Not all freight trains are extras; the 1928 timetable also showed one freight train, #202, on the schedule. It ran on Tuesdays only from San Jose to Campbell and then disappeared from the timetable. Because of its disappearance, I'd guess it turned aside at Campbell and went on the Almaden branch towards New Almaden, then probably returned to San Jose by following the other part of the Almaden branch towards the main line at Lick (now near Capitol Expressway and Monterey Highway).

The train register book is our reminder that the Almaden branch existed then. A train register book is kept at a junction between two lines, or at a place where trains can start or end. When a train passes, it writes down the time it passed. If another train is supposed to wait until a specific train has passed, the crew can check the book to see if the track is clear. In our case, if our train coming from Los Gatos to San Jose is supposed to wait until train #202 passes Campbell and goes on the Almaden branch, our train can check the book and see if #202 has signed in. If not, our train waits til #202 passes. If #202 did sign the book, we can continue to San Jose knowing the track is clear.

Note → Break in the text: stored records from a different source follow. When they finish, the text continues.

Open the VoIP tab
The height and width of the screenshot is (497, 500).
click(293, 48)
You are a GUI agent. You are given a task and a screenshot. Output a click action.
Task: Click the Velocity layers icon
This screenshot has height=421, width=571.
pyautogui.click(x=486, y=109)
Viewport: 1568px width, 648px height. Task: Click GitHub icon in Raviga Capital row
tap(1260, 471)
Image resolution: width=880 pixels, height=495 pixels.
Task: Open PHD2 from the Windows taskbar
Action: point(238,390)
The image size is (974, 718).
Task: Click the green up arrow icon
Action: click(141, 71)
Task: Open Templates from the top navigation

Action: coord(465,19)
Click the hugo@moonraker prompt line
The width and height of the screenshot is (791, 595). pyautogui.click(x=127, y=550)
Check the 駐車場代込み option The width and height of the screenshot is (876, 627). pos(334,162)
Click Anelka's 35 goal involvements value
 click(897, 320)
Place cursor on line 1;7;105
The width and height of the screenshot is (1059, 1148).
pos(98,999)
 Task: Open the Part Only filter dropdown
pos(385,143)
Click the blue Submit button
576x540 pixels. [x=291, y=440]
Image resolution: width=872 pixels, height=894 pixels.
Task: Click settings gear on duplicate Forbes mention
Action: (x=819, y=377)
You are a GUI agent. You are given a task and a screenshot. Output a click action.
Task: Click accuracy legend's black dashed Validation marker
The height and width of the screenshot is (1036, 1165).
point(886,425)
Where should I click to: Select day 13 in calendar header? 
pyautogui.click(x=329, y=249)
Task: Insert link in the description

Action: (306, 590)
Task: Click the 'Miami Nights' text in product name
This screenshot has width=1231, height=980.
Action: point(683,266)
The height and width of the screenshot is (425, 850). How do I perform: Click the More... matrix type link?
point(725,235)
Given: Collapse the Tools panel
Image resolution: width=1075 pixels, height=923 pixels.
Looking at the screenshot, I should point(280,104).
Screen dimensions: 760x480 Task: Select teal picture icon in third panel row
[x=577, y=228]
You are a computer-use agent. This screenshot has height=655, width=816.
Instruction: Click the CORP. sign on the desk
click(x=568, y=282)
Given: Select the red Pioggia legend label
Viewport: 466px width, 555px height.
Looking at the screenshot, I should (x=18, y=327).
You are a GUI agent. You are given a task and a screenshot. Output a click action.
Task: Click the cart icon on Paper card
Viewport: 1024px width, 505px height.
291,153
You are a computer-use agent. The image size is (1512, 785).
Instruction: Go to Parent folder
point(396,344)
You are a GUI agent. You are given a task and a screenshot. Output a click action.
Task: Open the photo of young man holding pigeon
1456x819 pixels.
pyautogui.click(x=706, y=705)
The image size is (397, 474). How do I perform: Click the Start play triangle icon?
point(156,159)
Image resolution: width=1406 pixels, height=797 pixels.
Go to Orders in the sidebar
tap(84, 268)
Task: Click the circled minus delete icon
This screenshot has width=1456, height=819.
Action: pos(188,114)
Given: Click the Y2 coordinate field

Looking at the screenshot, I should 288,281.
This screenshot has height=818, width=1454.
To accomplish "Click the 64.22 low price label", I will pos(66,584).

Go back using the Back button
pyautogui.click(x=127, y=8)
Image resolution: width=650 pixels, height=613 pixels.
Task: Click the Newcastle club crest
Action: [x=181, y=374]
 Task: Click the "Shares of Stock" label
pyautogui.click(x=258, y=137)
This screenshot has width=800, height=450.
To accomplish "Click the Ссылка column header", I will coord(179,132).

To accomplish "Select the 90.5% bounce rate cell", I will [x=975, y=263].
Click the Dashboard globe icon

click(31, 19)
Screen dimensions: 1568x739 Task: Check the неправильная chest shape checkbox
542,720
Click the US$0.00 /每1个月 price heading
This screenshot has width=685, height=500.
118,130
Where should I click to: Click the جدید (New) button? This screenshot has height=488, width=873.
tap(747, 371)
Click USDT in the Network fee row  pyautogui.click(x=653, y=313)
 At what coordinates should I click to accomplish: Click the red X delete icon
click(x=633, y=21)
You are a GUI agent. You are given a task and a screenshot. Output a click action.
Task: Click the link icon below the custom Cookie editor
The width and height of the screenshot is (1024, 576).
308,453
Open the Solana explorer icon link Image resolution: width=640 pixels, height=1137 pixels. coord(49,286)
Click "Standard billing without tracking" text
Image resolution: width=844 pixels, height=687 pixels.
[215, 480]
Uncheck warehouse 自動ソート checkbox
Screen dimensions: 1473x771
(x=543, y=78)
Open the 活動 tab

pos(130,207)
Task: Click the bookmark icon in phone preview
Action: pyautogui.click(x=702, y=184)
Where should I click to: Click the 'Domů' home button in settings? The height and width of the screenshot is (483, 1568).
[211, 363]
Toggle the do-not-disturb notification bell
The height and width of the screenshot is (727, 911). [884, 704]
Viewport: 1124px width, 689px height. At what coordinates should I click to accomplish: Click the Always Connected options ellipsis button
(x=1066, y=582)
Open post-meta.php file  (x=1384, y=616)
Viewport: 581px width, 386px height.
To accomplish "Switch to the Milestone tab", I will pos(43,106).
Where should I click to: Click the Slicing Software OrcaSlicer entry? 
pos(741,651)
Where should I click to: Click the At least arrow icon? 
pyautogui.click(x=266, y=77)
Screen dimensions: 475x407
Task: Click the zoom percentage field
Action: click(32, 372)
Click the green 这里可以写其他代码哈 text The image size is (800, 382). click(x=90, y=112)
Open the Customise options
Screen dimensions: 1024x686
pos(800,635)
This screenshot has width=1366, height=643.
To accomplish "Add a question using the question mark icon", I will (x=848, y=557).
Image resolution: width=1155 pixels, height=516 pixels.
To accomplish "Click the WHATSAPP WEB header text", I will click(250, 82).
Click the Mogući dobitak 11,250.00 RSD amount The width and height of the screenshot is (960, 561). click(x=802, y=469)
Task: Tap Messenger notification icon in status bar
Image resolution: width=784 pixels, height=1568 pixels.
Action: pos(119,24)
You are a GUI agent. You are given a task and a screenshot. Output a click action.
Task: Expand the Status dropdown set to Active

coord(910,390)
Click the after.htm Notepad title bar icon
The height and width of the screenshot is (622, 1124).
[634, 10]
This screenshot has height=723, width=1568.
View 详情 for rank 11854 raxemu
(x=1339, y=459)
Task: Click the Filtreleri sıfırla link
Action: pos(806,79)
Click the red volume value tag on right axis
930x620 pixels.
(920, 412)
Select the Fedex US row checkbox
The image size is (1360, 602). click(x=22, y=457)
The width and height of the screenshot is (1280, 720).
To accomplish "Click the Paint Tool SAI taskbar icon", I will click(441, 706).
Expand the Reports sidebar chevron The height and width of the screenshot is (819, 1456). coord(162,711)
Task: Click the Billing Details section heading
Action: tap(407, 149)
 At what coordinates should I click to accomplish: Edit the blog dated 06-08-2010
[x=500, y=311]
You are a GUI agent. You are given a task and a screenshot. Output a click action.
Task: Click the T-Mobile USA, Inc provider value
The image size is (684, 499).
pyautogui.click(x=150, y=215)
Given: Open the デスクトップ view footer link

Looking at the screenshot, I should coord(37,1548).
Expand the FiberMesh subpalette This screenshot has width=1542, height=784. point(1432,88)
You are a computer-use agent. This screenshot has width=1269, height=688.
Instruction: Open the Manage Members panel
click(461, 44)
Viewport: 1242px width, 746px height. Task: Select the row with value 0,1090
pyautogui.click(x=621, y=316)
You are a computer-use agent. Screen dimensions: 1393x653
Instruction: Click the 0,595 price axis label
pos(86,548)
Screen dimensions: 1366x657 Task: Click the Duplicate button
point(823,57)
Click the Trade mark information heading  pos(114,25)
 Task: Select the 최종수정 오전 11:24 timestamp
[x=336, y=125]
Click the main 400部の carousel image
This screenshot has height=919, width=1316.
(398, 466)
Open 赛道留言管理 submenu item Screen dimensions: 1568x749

The Almaden branch disappeared in the early 1930's. The 1932 timetable shows that Campbell is no longer a train order station, and no longer has a train register book.

A final tidbit from the timetable is that the 1928 timetable shows fewer passenger trains to Santa Cruz than the 1932 timetable. That's really surprising; by 1932, the depression had reached bottom, and the SP was closing stations and cutting trains. I'm curious why there were so few passenger trains in 1928; did the SP cut back because of competition from the new highway over the mountains, then increase trains as fewer people were able to drive? It's just another mystery to explore.

1 comment:

  1. I am REALLY glad you decided to start blogging. As a bay area-based modeler myself who models the Central Valley and Central Coast regions of California, it's refreshing to read and completely agree with another modeler's point of view.

    I've been visiting your website since the beginning and always look forward to more glimpses of your Vasona branch. I've drawna a good deal of inspriation from your work and I'm impressed by your scratchbuilding.

    You probably already know and visit my blog:

    Always a pleasure to see another california modeler.